### Exercise instructions
Your answer should consist of each line from the data below that contains "next".

#### Data

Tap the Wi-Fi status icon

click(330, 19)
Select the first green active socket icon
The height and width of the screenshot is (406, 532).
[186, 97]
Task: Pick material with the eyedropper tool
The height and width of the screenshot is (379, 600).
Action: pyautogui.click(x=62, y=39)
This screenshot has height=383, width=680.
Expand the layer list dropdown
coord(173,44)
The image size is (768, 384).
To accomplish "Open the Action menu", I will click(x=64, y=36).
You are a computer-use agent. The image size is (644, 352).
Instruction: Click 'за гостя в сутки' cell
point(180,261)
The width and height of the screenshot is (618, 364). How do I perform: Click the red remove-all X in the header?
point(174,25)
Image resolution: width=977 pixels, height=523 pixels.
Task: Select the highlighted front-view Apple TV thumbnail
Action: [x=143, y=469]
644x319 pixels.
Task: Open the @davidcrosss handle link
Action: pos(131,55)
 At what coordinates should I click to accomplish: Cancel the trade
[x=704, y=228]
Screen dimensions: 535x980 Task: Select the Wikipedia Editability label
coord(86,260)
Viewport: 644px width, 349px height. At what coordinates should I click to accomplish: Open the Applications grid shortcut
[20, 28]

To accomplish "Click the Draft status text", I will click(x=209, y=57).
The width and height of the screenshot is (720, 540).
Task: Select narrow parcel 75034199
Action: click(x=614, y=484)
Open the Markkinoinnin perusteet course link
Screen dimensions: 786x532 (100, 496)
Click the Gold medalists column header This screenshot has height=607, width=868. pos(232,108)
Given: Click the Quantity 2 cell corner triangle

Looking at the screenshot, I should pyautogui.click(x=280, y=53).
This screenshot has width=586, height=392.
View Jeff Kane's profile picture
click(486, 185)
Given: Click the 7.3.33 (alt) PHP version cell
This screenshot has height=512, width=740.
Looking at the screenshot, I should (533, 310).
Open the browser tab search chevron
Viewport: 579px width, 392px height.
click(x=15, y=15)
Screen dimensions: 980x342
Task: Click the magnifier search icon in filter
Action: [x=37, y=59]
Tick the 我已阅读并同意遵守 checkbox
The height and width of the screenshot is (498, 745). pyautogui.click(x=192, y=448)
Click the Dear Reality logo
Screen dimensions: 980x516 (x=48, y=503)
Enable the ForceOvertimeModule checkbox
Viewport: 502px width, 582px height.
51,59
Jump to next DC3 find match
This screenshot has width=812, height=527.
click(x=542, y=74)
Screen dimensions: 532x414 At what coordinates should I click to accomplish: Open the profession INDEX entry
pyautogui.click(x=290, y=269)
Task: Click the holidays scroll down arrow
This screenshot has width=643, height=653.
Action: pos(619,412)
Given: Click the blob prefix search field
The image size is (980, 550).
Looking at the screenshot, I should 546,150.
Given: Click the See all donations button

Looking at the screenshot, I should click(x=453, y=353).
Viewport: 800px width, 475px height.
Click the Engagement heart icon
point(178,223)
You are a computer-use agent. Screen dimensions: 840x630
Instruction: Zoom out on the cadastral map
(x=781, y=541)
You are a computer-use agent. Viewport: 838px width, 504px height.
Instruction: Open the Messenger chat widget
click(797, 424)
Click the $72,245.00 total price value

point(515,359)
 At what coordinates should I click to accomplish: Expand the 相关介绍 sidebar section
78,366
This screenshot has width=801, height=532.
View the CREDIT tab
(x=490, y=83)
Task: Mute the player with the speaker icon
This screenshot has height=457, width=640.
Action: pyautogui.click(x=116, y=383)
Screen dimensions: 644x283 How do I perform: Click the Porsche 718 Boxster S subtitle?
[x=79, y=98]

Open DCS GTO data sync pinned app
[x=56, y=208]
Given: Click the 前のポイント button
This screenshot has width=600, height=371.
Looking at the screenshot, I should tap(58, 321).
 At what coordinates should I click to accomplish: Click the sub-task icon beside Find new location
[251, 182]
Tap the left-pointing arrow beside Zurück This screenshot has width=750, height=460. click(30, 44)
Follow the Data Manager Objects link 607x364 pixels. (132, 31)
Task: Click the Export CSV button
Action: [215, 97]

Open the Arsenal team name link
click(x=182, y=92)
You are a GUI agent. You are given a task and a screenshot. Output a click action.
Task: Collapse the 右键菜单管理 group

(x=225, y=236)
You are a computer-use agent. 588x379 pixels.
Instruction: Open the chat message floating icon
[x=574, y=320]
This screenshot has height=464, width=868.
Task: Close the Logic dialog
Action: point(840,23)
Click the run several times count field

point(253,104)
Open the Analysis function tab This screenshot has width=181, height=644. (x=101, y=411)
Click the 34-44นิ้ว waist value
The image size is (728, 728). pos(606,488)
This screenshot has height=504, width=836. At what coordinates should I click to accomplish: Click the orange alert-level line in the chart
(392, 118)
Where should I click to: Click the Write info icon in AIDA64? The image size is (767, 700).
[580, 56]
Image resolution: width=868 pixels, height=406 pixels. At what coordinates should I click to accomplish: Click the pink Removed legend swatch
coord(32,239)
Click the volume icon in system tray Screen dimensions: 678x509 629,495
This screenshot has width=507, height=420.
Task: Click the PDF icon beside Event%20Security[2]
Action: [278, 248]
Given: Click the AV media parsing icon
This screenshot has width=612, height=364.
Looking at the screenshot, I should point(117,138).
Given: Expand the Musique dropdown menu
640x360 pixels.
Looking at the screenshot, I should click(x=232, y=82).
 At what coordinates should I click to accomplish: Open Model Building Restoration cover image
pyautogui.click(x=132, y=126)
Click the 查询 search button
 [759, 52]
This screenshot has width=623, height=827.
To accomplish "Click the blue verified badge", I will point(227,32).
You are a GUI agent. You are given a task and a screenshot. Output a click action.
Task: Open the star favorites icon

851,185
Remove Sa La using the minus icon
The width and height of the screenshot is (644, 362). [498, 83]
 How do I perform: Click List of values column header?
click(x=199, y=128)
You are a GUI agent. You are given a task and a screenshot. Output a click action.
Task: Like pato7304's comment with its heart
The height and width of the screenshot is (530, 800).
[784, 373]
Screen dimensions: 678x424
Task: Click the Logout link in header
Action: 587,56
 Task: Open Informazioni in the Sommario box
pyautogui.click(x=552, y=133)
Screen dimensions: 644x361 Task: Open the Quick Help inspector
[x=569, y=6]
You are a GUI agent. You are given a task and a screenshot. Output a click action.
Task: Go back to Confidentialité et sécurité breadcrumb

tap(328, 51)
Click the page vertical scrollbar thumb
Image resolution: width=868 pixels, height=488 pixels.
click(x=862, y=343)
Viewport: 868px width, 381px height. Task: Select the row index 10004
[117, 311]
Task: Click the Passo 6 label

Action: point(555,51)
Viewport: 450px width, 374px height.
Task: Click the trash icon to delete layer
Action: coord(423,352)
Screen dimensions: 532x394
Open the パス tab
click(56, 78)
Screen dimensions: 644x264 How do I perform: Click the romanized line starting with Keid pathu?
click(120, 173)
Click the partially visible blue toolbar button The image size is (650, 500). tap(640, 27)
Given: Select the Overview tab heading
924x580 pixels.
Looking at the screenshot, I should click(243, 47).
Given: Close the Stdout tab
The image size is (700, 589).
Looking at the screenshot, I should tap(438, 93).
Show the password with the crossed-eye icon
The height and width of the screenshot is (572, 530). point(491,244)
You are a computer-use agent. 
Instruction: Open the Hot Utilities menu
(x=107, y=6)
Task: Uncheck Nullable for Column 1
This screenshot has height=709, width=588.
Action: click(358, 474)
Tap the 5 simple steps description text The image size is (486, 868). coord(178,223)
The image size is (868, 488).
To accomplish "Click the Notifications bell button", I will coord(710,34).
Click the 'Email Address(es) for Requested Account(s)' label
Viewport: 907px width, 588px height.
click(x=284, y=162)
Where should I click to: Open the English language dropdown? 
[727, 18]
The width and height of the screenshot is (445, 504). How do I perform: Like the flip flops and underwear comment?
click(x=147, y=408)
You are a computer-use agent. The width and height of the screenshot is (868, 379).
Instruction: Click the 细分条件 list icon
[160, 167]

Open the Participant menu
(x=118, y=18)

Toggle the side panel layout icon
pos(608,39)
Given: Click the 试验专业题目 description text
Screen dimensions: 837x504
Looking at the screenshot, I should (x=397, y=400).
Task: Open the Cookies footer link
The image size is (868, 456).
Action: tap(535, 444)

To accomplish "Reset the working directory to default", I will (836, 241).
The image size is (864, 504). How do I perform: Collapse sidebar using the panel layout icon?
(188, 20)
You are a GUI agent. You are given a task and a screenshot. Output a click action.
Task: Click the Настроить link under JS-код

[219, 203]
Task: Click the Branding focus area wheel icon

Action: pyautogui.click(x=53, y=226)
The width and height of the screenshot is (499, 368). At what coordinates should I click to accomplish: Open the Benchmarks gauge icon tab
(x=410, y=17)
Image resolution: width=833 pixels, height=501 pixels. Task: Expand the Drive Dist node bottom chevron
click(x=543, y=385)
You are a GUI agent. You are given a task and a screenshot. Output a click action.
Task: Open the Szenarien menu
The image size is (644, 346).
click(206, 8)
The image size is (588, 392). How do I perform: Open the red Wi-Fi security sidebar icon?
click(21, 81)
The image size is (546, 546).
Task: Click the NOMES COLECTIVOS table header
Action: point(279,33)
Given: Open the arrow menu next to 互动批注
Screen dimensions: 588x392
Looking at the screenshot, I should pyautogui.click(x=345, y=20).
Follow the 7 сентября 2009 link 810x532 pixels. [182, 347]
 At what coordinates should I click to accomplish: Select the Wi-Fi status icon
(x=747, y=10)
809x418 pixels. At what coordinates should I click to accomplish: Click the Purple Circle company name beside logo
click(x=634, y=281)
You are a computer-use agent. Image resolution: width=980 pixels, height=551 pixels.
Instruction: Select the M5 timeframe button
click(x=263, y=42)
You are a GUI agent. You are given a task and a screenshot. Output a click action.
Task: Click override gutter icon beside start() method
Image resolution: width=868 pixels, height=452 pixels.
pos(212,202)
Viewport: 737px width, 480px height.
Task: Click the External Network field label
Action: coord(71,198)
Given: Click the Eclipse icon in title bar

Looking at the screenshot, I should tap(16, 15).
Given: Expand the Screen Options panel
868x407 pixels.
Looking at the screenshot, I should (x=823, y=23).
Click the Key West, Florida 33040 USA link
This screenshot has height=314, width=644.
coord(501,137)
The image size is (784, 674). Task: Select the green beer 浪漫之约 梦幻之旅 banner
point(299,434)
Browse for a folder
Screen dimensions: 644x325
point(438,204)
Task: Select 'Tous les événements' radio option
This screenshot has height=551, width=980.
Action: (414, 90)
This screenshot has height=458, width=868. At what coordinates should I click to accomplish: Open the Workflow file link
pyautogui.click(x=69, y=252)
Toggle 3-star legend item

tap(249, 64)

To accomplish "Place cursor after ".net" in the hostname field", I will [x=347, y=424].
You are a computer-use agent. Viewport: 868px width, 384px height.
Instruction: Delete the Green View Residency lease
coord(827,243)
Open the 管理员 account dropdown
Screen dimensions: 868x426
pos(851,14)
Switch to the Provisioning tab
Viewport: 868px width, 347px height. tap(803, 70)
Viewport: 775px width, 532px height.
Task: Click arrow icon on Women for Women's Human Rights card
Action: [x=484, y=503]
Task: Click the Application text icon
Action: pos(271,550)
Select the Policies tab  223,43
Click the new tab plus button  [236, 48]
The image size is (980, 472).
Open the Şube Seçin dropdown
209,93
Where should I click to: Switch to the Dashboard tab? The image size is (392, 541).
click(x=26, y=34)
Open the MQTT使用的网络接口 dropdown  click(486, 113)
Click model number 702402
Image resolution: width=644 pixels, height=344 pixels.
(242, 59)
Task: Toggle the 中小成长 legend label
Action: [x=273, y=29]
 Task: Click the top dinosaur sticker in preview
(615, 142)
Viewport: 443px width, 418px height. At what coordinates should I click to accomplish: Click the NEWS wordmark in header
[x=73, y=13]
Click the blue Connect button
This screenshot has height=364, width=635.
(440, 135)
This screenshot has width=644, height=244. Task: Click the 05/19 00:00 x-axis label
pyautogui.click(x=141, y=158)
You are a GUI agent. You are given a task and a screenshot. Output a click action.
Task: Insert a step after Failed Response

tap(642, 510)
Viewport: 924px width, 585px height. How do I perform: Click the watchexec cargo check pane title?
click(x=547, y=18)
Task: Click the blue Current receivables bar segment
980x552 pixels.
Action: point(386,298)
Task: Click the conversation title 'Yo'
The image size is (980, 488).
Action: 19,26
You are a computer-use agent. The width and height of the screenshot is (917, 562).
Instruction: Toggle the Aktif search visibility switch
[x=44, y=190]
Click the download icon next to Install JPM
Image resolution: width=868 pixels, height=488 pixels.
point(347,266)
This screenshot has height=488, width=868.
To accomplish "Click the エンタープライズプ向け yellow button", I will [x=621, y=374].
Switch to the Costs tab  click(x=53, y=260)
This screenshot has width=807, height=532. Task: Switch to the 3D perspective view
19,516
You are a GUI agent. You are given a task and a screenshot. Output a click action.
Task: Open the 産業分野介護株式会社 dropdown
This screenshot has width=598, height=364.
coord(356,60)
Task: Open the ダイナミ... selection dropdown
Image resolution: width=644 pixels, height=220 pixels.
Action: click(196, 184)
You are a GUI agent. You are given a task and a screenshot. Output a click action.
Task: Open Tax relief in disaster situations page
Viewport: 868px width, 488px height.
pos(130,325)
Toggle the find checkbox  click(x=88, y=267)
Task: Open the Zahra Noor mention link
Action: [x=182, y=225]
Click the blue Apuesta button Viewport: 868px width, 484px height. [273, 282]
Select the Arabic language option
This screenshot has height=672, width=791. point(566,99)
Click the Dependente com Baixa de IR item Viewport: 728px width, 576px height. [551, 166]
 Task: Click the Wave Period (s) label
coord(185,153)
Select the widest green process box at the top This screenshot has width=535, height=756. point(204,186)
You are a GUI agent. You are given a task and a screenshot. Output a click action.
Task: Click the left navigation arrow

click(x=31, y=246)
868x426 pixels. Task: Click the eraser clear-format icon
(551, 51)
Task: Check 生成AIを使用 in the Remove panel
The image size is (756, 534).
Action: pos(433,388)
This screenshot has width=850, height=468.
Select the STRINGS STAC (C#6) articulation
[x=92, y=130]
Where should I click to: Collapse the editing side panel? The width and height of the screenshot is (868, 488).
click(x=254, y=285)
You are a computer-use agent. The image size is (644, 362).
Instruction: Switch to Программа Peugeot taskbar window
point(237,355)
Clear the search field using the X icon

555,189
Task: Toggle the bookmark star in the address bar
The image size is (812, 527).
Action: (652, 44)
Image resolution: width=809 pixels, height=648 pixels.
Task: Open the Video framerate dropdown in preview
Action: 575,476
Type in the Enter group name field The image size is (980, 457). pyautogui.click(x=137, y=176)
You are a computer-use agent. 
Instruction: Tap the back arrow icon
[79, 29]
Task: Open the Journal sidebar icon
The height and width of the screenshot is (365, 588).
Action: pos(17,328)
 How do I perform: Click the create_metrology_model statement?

########

### Finished exercise
Jump to next DC3 find match
Given: Open the arrow menu next to 互动批注
Click the download icon next to Install JPM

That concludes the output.